>>

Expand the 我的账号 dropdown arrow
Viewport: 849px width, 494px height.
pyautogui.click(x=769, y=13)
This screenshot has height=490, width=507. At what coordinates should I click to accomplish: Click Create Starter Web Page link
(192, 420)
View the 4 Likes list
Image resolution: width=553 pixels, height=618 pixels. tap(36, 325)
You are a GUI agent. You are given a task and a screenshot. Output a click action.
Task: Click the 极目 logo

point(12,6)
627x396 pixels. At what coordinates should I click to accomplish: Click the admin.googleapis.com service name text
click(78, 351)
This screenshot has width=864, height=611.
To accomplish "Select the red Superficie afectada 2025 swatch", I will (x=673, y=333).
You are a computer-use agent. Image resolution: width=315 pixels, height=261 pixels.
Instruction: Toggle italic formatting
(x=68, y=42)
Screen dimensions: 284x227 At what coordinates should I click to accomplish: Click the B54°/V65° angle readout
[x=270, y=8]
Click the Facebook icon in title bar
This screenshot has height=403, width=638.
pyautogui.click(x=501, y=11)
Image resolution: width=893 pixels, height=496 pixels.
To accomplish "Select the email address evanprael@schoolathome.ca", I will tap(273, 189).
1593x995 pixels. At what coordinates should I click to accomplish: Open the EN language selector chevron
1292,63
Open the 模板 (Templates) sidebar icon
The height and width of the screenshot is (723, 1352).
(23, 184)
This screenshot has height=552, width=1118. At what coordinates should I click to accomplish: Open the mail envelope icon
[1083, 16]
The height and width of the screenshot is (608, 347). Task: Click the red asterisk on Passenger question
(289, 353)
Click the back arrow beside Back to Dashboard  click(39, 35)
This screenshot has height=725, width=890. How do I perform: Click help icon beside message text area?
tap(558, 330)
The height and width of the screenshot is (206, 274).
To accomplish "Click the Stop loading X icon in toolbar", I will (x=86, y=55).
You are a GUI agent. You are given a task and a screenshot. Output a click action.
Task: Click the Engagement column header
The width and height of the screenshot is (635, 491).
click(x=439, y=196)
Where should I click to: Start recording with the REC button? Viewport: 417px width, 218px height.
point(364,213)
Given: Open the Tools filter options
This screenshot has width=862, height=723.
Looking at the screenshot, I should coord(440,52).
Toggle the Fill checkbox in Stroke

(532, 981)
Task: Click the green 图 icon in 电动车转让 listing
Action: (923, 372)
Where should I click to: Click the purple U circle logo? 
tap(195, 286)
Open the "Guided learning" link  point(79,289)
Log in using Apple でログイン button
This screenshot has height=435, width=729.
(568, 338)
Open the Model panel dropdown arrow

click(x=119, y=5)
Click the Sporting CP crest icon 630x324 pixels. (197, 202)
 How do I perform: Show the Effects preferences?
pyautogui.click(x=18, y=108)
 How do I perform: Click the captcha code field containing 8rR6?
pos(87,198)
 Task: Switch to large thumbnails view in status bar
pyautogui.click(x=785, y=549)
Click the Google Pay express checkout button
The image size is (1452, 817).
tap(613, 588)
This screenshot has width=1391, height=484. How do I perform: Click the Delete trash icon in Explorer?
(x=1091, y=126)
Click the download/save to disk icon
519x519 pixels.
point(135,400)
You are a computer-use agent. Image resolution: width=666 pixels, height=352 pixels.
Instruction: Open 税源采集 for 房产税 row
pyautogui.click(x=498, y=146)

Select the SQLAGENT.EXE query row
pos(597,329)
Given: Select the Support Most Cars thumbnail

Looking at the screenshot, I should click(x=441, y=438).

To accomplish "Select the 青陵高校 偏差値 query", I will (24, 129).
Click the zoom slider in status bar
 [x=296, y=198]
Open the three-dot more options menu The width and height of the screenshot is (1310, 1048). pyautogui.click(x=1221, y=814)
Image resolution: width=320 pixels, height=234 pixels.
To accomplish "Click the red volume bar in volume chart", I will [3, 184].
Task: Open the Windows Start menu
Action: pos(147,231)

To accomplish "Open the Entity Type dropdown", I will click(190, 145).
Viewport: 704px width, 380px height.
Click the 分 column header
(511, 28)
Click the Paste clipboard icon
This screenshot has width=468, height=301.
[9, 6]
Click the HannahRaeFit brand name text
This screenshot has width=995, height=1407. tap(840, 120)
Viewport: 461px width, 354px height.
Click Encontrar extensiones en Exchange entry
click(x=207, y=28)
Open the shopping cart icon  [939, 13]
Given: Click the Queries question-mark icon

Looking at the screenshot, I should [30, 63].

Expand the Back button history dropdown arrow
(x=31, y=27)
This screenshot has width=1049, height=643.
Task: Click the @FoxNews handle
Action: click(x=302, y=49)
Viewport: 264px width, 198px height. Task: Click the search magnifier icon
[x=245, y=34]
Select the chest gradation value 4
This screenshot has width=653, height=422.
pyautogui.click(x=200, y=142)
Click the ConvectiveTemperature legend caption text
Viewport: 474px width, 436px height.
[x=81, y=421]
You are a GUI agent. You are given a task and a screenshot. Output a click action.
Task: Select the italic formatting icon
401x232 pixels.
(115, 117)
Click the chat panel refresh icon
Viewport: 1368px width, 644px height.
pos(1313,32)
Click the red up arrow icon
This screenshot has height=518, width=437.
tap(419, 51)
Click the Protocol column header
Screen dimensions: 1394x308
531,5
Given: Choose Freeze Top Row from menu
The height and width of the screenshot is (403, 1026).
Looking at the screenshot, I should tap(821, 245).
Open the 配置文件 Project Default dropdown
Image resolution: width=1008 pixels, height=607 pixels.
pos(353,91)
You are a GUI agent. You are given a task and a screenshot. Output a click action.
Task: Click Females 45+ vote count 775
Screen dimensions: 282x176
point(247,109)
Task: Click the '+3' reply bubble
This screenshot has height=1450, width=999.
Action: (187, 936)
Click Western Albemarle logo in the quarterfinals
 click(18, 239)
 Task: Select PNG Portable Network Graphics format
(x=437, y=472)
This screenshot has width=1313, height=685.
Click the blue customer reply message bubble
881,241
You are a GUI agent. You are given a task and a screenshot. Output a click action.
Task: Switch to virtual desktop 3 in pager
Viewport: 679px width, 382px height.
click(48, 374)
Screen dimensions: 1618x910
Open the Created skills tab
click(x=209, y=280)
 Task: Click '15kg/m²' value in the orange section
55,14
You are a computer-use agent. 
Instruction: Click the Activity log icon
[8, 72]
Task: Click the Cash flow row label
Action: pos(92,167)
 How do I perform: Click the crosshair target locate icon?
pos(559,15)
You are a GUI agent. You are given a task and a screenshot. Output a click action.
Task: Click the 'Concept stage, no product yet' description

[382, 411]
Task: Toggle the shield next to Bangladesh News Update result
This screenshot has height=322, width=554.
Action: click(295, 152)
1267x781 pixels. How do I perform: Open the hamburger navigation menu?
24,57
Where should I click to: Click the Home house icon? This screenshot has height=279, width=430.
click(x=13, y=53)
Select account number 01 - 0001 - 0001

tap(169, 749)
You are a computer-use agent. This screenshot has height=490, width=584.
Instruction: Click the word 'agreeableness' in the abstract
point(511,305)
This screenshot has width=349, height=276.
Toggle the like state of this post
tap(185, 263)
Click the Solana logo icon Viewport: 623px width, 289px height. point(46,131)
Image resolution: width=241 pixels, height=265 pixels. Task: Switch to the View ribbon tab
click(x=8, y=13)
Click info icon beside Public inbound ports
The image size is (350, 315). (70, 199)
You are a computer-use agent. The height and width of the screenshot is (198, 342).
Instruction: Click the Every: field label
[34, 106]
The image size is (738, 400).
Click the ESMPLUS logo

<<

_Task item_
Return every line above that contains the word "computer".

_Exercise result_
You are a computer-use agent. Image resolution: width=315 pixels, height=261 pixels.
You are a computer-use agent. Image resolution: width=666 pixels, height=352 pixels.
You are a computer-use agent. 
You are a computer-use agent. This screenshot has height=490, width=584.
You are a computer-use agent. The height and width of the screenshot is (198, 342).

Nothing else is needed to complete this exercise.